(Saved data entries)

——————

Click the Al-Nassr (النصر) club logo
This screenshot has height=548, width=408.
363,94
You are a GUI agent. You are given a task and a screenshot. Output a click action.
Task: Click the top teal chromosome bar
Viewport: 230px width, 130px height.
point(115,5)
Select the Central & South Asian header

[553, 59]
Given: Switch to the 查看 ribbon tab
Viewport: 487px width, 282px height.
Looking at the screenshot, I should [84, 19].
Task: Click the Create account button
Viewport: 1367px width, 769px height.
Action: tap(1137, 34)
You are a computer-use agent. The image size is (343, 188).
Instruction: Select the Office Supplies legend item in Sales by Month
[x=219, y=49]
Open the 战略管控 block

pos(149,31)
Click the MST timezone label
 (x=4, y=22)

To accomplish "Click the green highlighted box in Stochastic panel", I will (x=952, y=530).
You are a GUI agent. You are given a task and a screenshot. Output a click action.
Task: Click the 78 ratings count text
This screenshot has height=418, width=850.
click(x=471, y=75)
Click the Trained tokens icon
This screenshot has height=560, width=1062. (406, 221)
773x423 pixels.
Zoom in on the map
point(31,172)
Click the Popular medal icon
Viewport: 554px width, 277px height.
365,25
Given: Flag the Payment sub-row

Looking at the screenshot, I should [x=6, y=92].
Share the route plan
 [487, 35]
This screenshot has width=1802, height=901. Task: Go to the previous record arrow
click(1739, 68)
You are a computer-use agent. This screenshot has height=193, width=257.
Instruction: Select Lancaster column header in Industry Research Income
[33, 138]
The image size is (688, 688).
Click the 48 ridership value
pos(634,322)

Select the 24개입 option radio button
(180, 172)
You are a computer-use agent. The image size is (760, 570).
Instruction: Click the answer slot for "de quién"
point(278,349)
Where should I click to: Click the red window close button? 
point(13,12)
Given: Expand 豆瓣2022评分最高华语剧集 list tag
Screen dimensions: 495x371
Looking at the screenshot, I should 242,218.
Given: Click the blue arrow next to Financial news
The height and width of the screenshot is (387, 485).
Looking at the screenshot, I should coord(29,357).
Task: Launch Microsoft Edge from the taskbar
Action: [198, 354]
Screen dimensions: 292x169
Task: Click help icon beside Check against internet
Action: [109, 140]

——————

Nothing in the records may change; write them out again in full.

Click the Al-Nassr (النصر) club logo
This screenshot has height=548, width=408.
363,94
You are a GUI agent. You are given a task and a screenshot. Output a click action.
Task: Click the top teal chromosome bar
Viewport: 230px width, 130px height.
point(115,5)
Select the Central & South Asian header

[553, 59]
Given: Switch to the 查看 ribbon tab
Viewport: 487px width, 282px height.
Looking at the screenshot, I should [84, 19].
Task: Click the Create account button
Viewport: 1367px width, 769px height.
Action: tap(1137, 34)
You are a computer-use agent. The image size is (343, 188).
Instruction: Select the Office Supplies legend item in Sales by Month
[x=219, y=49]
Open the 战略管控 block

pos(149,31)
Click the MST timezone label
 (x=4, y=22)

To accomplish "Click the green highlighted box in Stochastic panel", I will (x=952, y=530).
You are a GUI agent. You are given a task and a screenshot. Output a click action.
Task: Click the 78 ratings count text
This screenshot has height=418, width=850.
click(x=471, y=75)
Click the Trained tokens icon
This screenshot has height=560, width=1062. (406, 221)
773x423 pixels.
Zoom in on the map
point(31,172)
Click the Popular medal icon
Viewport: 554px width, 277px height.
365,25
Given: Flag the Payment sub-row

Looking at the screenshot, I should [x=6, y=92].
Share the route plan
 [487, 35]
This screenshot has width=1802, height=901. Task: Go to the previous record arrow
click(1739, 68)
You are a computer-use agent. This screenshot has height=193, width=257.
Instruction: Select Lancaster column header in Industry Research Income
[33, 138]
The image size is (688, 688).
Click the 48 ridership value
pos(634,322)

Select the 24개입 option radio button
(180, 172)
You are a computer-use agent. The image size is (760, 570).
Instruction: Click the answer slot for "de quién"
point(278,349)
Where should I click to: Click the red window close button? 
point(13,12)
Given: Expand 豆瓣2022评分最高华语剧集 list tag
Screen dimensions: 495x371
Looking at the screenshot, I should 242,218.
Given: Click the blue arrow next to Financial news
The height and width of the screenshot is (387, 485).
Looking at the screenshot, I should coord(29,357).
Task: Launch Microsoft Edge from the taskbar
Action: [198, 354]
Screen dimensions: 292x169
Task: Click help icon beside Check against internet
Action: [109, 140]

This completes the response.